• _Stored items_:
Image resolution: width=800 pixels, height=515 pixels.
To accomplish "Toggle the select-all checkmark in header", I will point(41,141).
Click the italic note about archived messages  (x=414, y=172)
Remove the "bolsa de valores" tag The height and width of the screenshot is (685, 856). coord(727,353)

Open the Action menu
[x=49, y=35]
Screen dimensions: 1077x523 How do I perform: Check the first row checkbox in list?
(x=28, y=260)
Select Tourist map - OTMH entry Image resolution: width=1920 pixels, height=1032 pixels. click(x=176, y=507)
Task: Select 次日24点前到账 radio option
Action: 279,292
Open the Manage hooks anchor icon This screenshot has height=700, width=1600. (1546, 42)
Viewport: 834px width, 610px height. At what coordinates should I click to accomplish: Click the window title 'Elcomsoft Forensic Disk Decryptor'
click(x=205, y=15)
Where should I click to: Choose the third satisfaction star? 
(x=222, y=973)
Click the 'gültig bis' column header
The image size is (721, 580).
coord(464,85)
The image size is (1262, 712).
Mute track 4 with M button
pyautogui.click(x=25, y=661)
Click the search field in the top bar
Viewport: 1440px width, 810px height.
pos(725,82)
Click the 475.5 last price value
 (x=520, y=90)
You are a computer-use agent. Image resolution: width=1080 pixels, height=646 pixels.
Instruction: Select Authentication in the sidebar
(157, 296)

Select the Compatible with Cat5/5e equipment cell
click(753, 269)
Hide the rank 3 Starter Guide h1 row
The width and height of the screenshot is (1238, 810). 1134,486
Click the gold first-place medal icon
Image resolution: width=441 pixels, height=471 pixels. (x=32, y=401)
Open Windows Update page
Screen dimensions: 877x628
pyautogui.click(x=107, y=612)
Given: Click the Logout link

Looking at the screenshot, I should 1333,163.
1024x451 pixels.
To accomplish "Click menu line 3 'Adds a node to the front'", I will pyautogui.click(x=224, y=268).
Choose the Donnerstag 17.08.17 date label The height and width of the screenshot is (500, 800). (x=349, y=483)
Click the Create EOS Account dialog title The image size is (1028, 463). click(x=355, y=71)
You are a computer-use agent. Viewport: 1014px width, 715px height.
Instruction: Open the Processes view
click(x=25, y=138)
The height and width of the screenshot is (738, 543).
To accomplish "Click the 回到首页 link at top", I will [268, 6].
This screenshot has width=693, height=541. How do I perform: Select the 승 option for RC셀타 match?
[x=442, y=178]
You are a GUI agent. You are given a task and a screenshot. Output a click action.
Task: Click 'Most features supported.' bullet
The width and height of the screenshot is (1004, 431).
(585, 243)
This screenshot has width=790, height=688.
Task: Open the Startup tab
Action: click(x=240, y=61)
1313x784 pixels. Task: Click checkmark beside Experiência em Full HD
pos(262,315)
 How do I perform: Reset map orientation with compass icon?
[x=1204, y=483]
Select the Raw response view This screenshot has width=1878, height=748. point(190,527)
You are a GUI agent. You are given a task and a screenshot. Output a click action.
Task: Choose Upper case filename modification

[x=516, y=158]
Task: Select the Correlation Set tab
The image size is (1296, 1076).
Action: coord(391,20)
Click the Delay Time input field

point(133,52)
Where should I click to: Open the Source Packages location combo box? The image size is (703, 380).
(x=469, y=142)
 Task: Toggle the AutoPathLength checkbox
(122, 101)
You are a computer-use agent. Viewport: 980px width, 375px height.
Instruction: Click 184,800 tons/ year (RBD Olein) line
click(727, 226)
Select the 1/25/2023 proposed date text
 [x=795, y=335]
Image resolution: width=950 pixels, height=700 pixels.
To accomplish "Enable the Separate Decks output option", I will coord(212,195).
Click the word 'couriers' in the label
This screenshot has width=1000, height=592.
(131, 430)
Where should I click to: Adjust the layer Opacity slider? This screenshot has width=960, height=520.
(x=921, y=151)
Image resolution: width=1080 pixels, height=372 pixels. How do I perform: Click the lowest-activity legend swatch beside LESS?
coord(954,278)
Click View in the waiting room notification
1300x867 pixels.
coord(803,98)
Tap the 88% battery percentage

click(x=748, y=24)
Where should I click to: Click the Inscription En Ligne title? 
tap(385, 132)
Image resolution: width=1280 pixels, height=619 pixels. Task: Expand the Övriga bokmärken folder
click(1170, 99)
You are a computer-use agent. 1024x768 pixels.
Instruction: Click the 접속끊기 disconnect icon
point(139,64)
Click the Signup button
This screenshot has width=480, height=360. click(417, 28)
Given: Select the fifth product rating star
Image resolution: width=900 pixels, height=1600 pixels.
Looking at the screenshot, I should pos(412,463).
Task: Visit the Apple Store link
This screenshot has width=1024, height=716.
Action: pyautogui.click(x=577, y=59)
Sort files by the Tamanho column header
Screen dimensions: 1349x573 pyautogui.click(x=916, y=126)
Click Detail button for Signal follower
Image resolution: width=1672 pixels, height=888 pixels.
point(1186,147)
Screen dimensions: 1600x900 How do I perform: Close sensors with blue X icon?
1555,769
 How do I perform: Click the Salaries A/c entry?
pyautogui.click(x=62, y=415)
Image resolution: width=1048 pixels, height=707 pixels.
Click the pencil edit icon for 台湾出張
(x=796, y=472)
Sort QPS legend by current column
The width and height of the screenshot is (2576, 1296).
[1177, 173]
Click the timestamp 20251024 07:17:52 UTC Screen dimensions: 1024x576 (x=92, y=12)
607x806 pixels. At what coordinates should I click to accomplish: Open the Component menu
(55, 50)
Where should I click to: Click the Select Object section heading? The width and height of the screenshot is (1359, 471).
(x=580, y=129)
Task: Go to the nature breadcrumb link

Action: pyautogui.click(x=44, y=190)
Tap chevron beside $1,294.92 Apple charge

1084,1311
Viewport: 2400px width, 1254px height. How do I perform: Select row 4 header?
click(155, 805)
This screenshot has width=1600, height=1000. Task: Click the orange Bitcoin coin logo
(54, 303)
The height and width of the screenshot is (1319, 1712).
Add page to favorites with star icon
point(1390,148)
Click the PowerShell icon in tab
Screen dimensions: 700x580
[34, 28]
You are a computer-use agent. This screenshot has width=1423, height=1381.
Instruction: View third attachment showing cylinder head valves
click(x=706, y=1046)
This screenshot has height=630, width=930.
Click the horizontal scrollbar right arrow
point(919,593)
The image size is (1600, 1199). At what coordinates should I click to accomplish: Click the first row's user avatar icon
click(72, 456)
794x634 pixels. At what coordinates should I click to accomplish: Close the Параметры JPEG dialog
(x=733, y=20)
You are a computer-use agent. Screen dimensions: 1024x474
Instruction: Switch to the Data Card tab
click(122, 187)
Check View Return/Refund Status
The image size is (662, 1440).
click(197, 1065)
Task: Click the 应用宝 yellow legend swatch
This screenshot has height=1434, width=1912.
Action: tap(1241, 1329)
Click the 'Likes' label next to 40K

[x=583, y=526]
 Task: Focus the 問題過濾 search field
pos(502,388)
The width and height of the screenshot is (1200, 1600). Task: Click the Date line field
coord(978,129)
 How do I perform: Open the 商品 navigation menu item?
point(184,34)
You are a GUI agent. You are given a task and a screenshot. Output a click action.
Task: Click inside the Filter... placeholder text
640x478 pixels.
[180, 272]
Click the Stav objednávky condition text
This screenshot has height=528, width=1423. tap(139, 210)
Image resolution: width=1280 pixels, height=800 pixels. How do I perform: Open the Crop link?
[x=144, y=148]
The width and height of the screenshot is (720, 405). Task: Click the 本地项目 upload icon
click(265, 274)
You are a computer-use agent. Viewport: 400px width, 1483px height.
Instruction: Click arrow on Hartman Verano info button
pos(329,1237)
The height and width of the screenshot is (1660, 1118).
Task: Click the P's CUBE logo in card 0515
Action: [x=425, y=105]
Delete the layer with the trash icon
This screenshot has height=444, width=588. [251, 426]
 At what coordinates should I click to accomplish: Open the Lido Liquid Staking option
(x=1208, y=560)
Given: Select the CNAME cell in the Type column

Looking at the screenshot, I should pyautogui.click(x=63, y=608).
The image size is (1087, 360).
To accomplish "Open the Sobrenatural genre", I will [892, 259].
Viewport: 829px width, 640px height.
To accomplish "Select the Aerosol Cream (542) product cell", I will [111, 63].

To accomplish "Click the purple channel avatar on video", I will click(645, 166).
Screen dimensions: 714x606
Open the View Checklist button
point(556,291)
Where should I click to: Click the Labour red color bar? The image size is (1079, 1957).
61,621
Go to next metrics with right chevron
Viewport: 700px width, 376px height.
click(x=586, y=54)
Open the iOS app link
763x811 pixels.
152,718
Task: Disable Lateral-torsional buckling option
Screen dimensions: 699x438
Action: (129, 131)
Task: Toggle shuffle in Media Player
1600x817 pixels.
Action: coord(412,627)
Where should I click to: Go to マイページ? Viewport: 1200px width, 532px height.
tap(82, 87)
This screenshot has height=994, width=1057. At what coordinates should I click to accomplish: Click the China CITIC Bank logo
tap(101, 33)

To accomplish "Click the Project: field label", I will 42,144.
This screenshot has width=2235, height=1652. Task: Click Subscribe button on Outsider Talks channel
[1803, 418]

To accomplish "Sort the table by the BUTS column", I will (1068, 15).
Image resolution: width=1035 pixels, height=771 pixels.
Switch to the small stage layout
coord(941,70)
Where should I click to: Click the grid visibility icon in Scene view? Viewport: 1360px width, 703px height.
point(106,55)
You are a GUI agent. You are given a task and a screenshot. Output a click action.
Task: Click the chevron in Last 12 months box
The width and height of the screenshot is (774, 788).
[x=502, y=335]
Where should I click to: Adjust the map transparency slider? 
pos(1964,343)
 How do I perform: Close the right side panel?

• _Exercise instructions_: Output, from the data above, the lines from the line with "Click the italic" to the line with "The image size is (1262, 712)." exactly as they stand, both ends included and nothing else.

• _Answer_:
Click the italic note about archived messages  (x=414, y=172)
Remove the "bolsa de valores" tag The height and width of the screenshot is (685, 856). coord(727,353)

Open the Action menu
[x=49, y=35]
Screen dimensions: 1077x523 How do I perform: Check the first row checkbox in list?
(x=28, y=260)
Select Tourist map - OTMH entry Image resolution: width=1920 pixels, height=1032 pixels. click(x=176, y=507)
Task: Select 次日24点前到账 radio option
Action: 279,292
Open the Manage hooks anchor icon This screenshot has height=700, width=1600. (1546, 42)
Viewport: 834px width, 610px height. At what coordinates should I click to accomplish: Click the window title 'Elcomsoft Forensic Disk Decryptor'
click(x=205, y=15)
Where should I click to: Choose the third satisfaction star? 
(x=222, y=973)
Click the 'gültig bis' column header
The image size is (721, 580).
coord(464,85)
The image size is (1262, 712).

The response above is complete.